Look through the data below for the string "label", and copy every line where it turns up.

### ENTRIES SUPPLIED ###

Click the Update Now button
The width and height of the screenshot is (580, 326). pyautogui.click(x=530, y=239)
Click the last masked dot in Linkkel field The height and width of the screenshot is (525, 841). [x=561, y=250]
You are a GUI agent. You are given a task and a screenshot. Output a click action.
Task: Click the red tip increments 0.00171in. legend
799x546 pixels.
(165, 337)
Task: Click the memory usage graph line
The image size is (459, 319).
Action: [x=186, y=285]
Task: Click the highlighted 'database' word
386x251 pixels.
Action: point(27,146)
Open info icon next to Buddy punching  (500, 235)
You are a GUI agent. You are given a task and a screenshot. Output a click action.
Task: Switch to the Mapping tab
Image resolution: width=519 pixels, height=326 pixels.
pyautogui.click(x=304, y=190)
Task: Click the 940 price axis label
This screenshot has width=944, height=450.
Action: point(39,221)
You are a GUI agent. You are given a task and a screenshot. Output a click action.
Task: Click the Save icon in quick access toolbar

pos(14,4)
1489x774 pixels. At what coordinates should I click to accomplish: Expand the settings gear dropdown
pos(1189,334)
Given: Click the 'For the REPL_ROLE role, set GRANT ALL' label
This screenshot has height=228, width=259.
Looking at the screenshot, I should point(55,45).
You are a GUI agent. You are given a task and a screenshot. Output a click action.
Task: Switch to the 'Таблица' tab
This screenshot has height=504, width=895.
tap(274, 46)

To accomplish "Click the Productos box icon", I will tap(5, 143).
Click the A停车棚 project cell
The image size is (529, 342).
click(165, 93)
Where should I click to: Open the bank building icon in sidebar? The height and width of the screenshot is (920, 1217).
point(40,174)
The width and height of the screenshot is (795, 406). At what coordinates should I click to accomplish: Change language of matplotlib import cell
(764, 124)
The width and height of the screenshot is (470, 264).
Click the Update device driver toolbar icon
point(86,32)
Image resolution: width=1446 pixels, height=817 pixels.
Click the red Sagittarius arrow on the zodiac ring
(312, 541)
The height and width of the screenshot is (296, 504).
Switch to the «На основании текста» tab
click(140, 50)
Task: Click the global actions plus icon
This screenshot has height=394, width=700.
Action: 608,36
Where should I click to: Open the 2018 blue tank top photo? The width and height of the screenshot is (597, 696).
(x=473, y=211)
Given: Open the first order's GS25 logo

###

▶ [RESPONSE AREA]:
Task: Click the 940 price axis label
Given: Click the 'For the REPL_ROLE role, set GRANT ALL' label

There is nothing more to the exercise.